ちょっとだから、揉むなんてレベルに到達していないと……思う。
「ほら、本人が認めました。死刑にしてください」
女性のお腹を揉むと死刑になるらしい。
この世界の法律は残酷だ。
いや、そんな法律なんてあるのか。
「ところで……アナタは誰ですか?」
ダレンさんが疑問を向ける。
当然の思考だ。
突然、喋り始めた医療機器。
俺の、お腹を揉むなんて行動は、些細なことに過ぎない。
「お兄ちゃんを死刑にする前に、貴女が誰か知りたいな」
ゴブリンもそう思うらしい。
え? 死刑は決定なの?
「私はベルと申します。
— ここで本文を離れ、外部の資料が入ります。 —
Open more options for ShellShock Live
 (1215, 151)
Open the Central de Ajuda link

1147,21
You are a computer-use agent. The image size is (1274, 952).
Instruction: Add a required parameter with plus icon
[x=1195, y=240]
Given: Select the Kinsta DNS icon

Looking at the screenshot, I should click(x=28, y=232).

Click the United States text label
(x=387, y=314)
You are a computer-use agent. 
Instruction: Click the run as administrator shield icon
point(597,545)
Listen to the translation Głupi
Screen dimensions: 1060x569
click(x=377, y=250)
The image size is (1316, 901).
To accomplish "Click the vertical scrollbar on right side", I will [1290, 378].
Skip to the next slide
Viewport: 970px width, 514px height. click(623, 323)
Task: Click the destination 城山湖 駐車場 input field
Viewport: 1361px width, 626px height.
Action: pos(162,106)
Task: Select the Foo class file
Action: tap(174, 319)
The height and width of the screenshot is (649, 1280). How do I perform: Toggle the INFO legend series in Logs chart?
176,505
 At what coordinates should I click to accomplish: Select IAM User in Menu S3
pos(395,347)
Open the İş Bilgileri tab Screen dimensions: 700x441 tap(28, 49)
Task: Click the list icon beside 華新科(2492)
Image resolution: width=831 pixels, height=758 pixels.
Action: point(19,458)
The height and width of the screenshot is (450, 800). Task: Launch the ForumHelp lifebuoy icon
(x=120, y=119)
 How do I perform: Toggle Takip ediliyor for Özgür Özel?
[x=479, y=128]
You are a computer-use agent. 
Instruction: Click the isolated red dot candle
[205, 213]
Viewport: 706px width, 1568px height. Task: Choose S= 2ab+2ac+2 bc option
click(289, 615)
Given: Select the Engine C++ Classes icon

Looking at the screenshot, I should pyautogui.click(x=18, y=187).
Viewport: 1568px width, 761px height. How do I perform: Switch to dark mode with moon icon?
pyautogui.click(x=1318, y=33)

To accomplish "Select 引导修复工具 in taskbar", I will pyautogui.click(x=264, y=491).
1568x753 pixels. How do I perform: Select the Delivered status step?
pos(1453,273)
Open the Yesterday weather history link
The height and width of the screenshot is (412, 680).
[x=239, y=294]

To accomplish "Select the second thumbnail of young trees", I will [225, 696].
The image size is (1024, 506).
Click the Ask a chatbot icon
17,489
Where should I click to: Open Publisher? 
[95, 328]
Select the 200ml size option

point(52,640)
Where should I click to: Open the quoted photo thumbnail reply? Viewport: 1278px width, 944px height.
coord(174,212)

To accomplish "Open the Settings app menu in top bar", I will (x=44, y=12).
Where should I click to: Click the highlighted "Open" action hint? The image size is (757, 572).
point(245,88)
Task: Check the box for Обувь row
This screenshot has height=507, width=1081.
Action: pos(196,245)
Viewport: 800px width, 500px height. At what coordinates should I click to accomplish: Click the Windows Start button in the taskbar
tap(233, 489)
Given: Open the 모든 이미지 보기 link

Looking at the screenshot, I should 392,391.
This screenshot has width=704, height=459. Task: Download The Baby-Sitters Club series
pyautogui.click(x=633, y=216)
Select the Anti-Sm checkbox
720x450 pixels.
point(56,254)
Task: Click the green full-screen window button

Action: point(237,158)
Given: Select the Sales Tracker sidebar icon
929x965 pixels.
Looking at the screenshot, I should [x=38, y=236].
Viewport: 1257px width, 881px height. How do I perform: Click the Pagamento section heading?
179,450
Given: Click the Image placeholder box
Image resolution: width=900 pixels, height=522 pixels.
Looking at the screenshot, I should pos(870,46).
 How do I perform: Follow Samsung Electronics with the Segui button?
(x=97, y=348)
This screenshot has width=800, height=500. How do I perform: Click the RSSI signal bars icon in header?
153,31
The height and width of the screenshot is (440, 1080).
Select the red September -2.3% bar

ふつつかものですが、よろしくお願い申し上げます」
ベル?
この人も俺に名前をつけさせてくれないらしい。
きっと、自己判断だ。
そもそも、名前入力設定がないのがおかしいと思う。
異世界転移者を軽視している。
「ベルさん……お兄ちゃんとどういう関係?」
なんか、浮気現場が見つかった時のセリフみたいだ。
「さあ……被害者と加害者?」
そうなんだろうけど……。
俺が苦労して、手に入れたポイントで目を覚まさせてあげたのに……悲しい対応だ。
自我っていうのは、自分が自分であるという意味だから、俺は関係ないのかもしれない。
自分というものを得た医療機器……ただ、それだけ。
俺なんて……俺なんて……、どうでもいいんだね。
それにしても、どういう設定になったんだろう。
ステータス鑑定をしてみる。
名前 :ベル
種族 :除細動器
ジョブ:ナイト(夜)
レベル:5
HP :5000
MP :200
力 :50〈+100〉
敏捷 :50〈+150〉
体力 :1000〈+100〉
知力 :40
魔力 :150
運 :50
武器 :夜の帳(槍)
防具 :ナイトヘルム
:ナイトアーマー
:ナイトブラ〈力・敏捷・体力+50〉
:ナイトショーツ〈力・敏捷・体力+50〉
:ナイトブーツ〈敏捷+50〉
なるほど、二重人格なのか。
付き合いにくそう……。
「あの、ベルさん?」
「な……なんですか? 変態……」
好感度はマイナス1億くらいかな。